(Stored items)
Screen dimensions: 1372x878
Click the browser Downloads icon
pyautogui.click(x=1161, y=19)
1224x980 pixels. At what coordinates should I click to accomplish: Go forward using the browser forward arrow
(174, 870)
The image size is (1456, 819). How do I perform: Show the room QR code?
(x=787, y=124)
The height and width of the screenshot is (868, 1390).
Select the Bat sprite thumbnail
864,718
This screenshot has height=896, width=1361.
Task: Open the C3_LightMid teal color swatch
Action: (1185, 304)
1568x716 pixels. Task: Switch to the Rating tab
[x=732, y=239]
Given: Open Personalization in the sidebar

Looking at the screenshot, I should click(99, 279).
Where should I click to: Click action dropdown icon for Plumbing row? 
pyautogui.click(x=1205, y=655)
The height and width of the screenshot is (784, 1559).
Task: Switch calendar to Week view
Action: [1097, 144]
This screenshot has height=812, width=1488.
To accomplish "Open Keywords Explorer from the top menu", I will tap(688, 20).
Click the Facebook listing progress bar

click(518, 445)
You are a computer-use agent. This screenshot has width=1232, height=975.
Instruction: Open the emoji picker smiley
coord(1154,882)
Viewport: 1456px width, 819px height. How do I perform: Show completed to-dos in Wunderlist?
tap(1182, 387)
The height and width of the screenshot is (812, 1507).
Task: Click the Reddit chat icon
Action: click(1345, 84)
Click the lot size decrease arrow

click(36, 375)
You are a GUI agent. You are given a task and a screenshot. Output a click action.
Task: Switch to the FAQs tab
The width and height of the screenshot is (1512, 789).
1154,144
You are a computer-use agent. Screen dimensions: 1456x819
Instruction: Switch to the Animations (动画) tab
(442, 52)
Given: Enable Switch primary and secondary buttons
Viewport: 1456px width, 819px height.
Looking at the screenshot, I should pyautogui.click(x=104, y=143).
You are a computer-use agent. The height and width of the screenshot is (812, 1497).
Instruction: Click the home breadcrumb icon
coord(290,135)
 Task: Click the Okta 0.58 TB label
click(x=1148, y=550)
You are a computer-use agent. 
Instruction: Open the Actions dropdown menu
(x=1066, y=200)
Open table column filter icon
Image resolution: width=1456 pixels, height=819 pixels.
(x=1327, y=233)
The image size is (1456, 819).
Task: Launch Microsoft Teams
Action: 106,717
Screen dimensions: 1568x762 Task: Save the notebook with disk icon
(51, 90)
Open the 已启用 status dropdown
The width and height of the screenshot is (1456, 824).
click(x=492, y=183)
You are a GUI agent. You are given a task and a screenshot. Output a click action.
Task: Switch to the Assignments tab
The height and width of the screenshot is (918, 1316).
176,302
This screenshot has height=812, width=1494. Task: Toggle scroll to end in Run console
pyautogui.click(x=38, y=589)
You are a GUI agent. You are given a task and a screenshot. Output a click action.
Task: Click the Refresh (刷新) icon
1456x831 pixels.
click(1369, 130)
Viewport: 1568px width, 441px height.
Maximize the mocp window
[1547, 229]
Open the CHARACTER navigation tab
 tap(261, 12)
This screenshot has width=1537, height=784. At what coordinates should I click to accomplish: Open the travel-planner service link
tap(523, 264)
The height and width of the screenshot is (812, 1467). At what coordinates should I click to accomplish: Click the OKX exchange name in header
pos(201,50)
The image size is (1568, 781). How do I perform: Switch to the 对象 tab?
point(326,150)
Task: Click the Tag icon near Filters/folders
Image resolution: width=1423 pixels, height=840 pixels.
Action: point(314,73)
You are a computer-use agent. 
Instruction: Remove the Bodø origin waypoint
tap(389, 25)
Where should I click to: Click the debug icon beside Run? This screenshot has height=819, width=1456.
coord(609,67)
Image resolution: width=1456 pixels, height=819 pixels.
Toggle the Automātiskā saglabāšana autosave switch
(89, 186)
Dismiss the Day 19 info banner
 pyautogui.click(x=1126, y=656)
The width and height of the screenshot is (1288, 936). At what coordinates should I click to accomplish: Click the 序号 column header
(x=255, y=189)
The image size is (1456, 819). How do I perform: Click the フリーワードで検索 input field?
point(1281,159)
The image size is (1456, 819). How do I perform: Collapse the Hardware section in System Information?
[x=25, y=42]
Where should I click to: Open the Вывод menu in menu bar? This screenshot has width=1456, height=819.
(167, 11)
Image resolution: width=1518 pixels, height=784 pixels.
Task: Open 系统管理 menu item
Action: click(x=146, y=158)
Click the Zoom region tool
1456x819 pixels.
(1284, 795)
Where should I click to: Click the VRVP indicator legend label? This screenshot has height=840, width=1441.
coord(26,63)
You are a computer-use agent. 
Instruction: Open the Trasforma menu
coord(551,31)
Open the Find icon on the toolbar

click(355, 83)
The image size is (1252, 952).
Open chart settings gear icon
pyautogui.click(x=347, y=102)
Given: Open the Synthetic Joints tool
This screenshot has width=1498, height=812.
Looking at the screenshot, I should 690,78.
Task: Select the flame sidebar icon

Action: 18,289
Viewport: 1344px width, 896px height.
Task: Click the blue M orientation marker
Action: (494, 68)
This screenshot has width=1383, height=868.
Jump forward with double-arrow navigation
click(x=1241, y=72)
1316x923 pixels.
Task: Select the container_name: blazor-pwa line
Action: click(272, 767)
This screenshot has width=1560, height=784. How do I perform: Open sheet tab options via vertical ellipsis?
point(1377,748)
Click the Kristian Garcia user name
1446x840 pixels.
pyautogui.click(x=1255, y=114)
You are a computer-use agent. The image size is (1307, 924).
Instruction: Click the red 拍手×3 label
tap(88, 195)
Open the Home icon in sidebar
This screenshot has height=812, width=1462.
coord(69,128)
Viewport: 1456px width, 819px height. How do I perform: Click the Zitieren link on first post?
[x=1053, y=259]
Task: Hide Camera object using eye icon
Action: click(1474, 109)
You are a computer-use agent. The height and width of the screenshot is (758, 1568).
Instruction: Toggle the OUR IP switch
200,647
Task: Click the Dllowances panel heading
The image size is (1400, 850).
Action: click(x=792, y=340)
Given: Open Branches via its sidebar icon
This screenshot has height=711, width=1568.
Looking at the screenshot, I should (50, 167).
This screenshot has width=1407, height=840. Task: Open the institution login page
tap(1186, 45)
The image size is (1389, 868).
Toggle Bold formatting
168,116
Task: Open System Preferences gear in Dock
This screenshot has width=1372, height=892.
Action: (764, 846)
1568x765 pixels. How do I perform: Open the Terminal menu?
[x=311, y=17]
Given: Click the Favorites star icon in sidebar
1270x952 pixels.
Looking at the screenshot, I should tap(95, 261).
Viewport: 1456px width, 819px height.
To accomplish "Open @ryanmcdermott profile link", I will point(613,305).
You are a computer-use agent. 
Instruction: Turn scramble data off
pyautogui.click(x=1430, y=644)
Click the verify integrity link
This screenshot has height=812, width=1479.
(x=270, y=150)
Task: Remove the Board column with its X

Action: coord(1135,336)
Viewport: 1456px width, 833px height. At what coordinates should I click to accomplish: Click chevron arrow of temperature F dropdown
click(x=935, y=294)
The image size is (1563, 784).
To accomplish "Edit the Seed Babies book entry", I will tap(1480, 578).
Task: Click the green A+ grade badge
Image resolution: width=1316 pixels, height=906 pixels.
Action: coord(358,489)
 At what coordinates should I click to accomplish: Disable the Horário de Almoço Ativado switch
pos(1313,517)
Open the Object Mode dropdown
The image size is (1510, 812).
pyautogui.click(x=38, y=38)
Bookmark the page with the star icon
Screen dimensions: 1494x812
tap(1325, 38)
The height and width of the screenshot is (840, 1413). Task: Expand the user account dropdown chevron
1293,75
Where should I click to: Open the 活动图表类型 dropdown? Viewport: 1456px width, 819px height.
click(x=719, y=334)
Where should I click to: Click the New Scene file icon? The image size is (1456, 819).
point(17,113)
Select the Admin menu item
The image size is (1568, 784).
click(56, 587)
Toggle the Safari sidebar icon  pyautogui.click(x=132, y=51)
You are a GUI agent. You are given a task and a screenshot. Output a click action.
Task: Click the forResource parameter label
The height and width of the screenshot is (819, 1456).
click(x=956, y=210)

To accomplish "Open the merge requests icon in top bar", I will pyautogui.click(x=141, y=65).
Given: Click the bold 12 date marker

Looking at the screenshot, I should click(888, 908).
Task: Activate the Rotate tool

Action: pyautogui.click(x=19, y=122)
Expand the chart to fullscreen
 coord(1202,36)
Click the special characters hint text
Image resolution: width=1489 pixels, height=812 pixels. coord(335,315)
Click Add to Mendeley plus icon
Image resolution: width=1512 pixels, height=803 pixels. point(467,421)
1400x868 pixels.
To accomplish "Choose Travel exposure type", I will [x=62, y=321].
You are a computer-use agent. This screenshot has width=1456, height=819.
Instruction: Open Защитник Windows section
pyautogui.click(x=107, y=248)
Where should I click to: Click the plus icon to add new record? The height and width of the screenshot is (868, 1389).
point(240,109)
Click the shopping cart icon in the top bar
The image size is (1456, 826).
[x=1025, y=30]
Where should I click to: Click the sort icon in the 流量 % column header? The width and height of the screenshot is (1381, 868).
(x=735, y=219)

=== WHAT THE EXERCISE ASKS ===
Pick each line holding "will" out of the entries above and return it.

=== TASK RESULT ===
To accomplish "Open Keywords Explorer from the top menu", I will tap(688, 20).
To accomplish "Open @ryanmcdermott profile link", I will point(613,305).
To accomplish "Edit the Seed Babies book entry", I will tap(1480, 578).
To accomplish "Open the merge requests icon in top bar", I will pyautogui.click(x=141, y=65).
To accomplish "Choose Travel exposure type", I will [x=62, y=321].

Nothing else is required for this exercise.